Sem o adubo fenecem as flores antes da frutescência.
O sangue e o sacrifício inundaram o solo, a fim de que germinasse e crescesse a árvore da esperança.
— "Não O conheço, mulher...
— "Homem, não sou...
— "Homem, não sei o que dizes... "
(...) E o galo cantou!
O Mestre, manietado e sob dilacerações, fixou os Seus nos olhos do discípulo, sem censura, sem mágoa...
Dando-se conta, caindo em si, o companheiro aturdido chorou copioso pranto.
Ficava-lhe a frase-consolação: — E tu, uma vez convertido, fortalece os teus irmãos!
A noite densa reservava aos aflitos novas defecções e fugas.
As dores, em crescendo inesperado, alucinavam, e o medo, em desarticulação emocional, ensombrava as almas.
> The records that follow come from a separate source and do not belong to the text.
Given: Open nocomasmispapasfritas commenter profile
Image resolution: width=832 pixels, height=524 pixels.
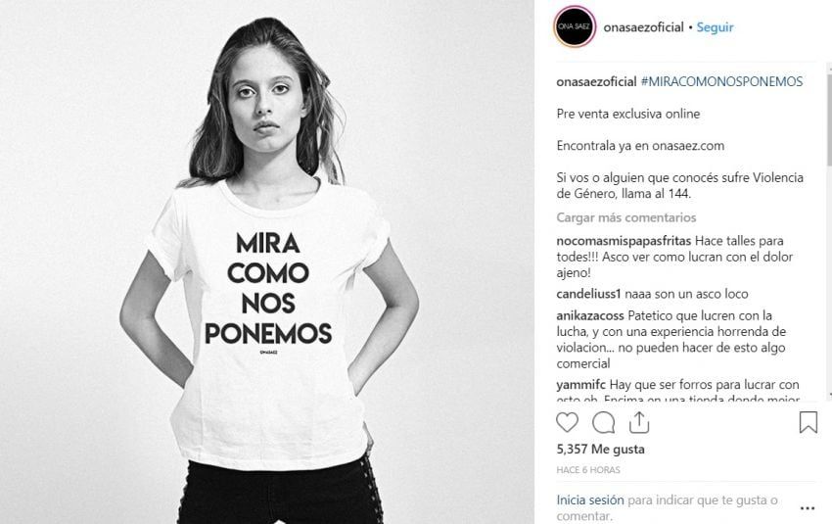Looking at the screenshot, I should 624,241.
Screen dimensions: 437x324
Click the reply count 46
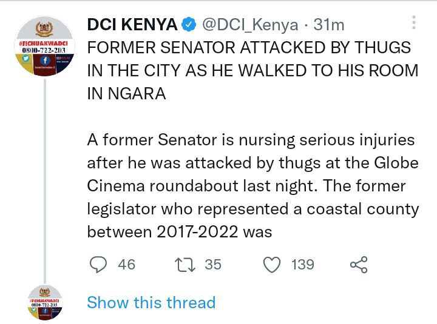tap(126, 265)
O galopar do desespero é mais infrene que o dos corcéis em disparada nos largos prados, a tudo destroçando e vencendo...
Não mais deveria repetir-se, daquela maneira, noutra, a noite sinistra.
Viriam dias e noites de angústia prenunciadora de felicidade, nos longes do amanhã, quando eles fossem chamados, a fim de, com o exemplo fortalecerem os seus irmãos.
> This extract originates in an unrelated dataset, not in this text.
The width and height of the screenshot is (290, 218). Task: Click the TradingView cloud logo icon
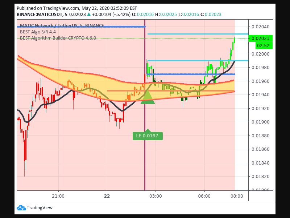tap(21, 207)
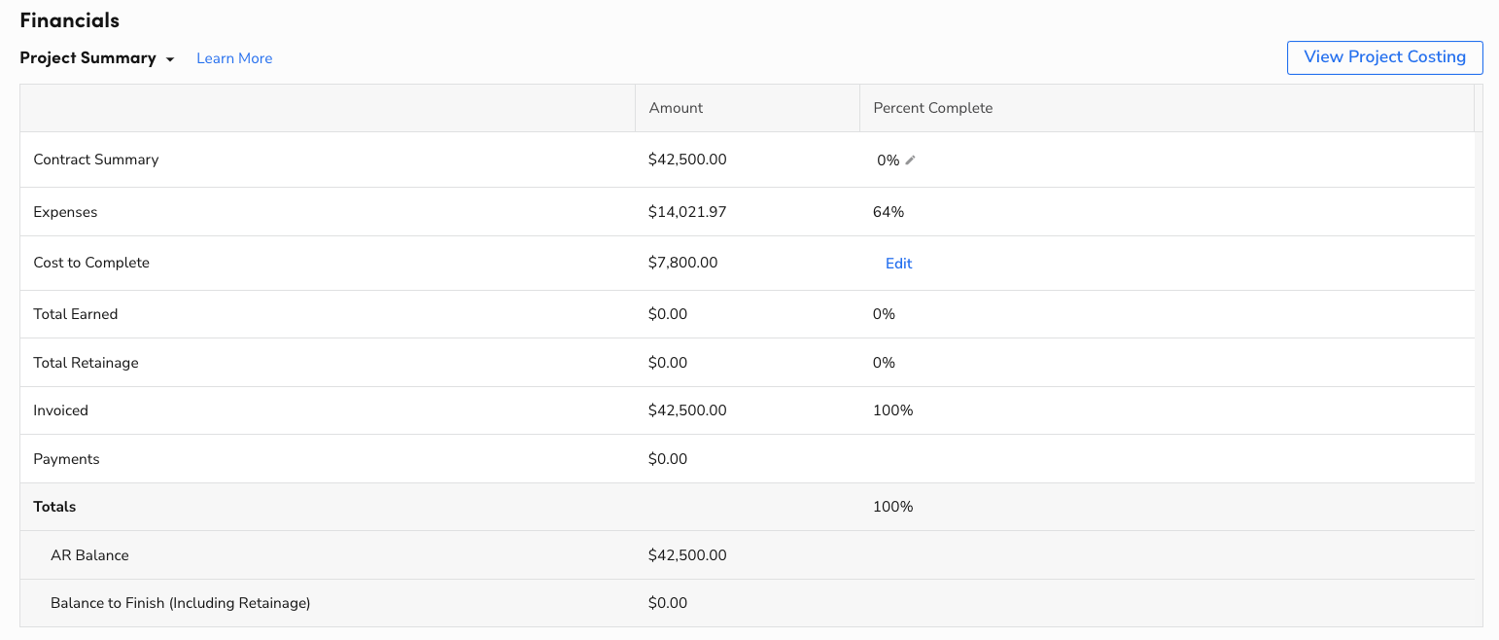
Task: Click the pencil icon beside Contract Summary percent
Action: click(x=911, y=160)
Pedro se fez digno do legado que lhe foi destinado.
Fortaleceu os irmãos, conduziu-os, doou-se em holocausto...
Prossegue-se ainda negando-O, apesar de O citar-se, aparentando-Lhe fidelidade.
Nega-se pelas palavras, pela conduta, pela ação, Aquele que a todos espera e ama.
Enquanto o egoísmo predomina e as ambições desgovernam os homens, permanece o apelo final para que os Seus seguidores fortaleçam os irmãos desfalecentes e caídos.
No tumulto das paixões e na diversidade dos interesses que distraem, tombam incontáveis lutadores que não suportaram as pressões da própria fragilidade, correndo riscos mais graves...
Necessitam que se lhes fortaleçam o ânimo e a fé.
Cansados, na soledade dorida, ou exauridos pelos demorados testemunhos, desfalecem corações devotados, a um passo da queda abissal...
Aguardam que se lhes fortaleçam o amor e a confiança no bem.
Nunca faltará, nessa ingente batalha, quem, arrependido, venha, jubiloso e devotado, fortalecer os irmãos.
O apelo do Mestre continua vibrante.
Como é verdade que há muita negação e fuga, não menor é a verdade que demonstra a reabilitação e o recomeço dos que amam e creem, dispostos a fortalecer os seus irmãos, e, se necessário, em silêncio consumir-se na renúncia, dando-lhe a vida, para que eles tenham vida.